FKA twigs’ music has always been about putting the beholder of it into a certain feeling. From the ultraviolet-smeared sex of her debut, LP1, to the shattered glass heart of 2019’s Magdalene, Tahliah Debrett Barnett’s music can be a purely evocative sculpture of post-modern art-pop, though maybe more so ornate that it felt best indulged in through observation rather than participating within its walls. EUSEXUA, her third studio effort, invites you into its interiors, however, bringing together the best of both worlds — a merger of the ultimate in euphoric and sexual — to create her most palpable musical statement and one intended for explicit body movement in ever way.
If twigs’ previous efforts suggested that she was the heir apparent of björk in all of their evolutionary futuristic sonic gestations, then we learn here that the mother of inspiration is also that of Madonna during her pop-electronica eras of Ray of Light and Music.

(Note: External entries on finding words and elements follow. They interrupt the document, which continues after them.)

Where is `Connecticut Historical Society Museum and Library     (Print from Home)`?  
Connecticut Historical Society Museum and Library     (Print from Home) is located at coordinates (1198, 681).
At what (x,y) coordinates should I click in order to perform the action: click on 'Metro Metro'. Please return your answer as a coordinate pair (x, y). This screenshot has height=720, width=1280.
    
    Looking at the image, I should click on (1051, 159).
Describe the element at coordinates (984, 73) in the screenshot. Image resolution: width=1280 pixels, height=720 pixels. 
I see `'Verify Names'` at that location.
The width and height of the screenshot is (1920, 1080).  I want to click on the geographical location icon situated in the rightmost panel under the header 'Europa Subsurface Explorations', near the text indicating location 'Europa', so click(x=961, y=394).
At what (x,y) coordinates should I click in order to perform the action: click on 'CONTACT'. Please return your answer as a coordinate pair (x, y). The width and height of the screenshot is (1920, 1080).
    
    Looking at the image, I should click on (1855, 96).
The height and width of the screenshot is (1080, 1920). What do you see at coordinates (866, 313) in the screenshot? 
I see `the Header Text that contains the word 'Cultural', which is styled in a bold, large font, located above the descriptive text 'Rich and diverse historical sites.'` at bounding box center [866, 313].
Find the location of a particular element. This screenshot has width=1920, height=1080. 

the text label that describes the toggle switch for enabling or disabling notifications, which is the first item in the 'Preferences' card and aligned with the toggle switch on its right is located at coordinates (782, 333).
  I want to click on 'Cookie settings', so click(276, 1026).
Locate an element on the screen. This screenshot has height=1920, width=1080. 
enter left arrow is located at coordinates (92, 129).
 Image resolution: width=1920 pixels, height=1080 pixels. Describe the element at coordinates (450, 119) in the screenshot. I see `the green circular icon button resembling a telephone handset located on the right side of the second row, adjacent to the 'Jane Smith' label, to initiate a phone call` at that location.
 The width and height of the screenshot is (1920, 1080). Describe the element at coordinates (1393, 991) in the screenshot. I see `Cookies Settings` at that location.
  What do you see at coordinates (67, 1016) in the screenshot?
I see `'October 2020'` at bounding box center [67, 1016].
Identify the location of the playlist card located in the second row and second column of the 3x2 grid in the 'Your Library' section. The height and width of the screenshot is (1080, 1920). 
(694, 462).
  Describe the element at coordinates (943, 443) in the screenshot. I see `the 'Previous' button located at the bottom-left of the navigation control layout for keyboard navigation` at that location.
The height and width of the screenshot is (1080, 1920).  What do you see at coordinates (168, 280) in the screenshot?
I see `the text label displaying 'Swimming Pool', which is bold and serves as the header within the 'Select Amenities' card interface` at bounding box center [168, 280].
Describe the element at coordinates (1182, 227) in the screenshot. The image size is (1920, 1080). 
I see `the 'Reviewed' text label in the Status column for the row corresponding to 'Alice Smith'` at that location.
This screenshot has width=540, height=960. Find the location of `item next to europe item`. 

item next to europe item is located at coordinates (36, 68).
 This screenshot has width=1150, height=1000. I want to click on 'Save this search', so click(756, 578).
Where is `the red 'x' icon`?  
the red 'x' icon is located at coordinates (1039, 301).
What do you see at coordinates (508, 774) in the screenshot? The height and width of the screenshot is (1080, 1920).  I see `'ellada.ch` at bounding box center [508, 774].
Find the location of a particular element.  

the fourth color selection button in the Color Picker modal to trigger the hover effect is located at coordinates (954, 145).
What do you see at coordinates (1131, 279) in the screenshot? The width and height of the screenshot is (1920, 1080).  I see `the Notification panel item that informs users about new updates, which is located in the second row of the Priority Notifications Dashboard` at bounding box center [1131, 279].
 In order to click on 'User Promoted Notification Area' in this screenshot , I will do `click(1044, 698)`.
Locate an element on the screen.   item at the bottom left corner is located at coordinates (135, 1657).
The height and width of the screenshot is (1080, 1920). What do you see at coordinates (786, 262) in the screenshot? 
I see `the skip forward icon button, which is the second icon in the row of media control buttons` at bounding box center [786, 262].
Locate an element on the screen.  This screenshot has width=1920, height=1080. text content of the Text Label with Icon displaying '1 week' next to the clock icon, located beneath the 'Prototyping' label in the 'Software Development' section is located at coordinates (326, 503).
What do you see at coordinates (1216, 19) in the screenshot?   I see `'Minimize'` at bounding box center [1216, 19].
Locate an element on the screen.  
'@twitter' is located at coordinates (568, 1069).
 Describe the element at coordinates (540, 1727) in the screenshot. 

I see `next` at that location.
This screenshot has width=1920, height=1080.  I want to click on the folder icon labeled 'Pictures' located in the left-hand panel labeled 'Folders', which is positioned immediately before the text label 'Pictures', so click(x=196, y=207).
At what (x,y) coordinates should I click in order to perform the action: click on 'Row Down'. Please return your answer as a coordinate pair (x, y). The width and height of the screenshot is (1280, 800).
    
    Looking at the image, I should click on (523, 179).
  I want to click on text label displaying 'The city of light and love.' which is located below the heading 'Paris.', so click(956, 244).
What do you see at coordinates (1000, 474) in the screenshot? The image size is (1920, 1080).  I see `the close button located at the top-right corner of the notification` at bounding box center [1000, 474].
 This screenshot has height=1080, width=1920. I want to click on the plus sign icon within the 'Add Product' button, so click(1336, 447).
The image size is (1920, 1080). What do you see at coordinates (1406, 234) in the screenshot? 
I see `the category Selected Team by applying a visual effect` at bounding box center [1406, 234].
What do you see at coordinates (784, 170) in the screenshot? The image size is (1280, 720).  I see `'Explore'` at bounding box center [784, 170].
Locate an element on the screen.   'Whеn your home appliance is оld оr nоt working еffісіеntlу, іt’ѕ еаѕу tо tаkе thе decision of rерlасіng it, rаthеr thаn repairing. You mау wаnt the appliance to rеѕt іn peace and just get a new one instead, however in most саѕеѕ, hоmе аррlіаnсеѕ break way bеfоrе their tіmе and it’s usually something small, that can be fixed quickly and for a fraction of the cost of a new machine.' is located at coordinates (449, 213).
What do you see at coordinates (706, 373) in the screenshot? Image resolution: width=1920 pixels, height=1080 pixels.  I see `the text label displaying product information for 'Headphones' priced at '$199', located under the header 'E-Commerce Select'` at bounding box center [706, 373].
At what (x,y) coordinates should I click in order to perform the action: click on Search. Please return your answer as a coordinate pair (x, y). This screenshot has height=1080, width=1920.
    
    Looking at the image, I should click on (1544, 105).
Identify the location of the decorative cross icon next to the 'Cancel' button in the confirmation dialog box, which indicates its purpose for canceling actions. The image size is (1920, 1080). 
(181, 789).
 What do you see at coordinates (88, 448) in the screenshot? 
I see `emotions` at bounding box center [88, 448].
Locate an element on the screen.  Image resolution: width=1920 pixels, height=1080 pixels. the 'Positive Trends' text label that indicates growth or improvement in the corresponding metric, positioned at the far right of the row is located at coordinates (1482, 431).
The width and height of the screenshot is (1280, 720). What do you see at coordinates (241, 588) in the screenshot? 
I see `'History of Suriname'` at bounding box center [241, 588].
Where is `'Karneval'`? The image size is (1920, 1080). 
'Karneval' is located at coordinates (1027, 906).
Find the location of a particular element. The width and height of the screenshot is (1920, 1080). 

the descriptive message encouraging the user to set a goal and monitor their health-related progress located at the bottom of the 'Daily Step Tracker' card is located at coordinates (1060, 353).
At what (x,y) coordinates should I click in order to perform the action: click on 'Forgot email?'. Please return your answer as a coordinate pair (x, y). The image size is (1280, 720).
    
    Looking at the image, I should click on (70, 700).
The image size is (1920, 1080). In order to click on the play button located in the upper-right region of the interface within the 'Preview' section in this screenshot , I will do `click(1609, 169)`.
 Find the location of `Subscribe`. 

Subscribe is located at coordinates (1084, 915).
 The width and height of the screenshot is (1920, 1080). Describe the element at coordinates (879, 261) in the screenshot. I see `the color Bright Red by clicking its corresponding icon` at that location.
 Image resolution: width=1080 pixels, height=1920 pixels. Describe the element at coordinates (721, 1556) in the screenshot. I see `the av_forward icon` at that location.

This is to say that the music here is more outwardly indulgent in a prismatic array of pleasure, immersing you in a late night fever dream that sees, hears, and touches its theme through constant aural stimulation, aided by a myriad of production from future-minded electronic shapers both large and more microscopic in detail from Koreless, Eartheater, Ojivolta, 100gecs’ Dylan Brady, Two Shell, and Nicolas Jaar.
It’s the pop music at its most fashion-forward and gluttonous that stands out the most in the strobing rave pulses of standout “Girl Feels Good” and “Perfect Stranger” (“Childlike Fun” is exactly what it sounds like as well, but gets points deducted for enlisting 11-year-old nepo child North West for a weird guest spot where she raps in Japanese about Jesus for some reason.) The origin and deconstruction of these energies being built up and broken down by the electron particle size on “Eusexua” and “Drums of Death” are the listen’s most avant-garde explorations, yet they don’t detach themselves from any of the building and balancing cardio benefits that come from its first half.
With the mid-point glitched out comedown of “Sticky”, EUSEXUA eventually leads to its low battery closing act of “Striptease”, “24hr Dog” and “Wanderlust”. Despite their shifts in energy, they’re still immaculate glass designs of avant-pop to see through as the haze of the night begins to lift. On its ellipses, twigs leaves you feeling both satiated by the last 43 minutes while wondering when the next hit of it starts all over again.
Highlights: “Eusexua”, “Girl Feels Good”, “Drums of Death”
FKA twigs’ EUSEXUA is available now on Young Records.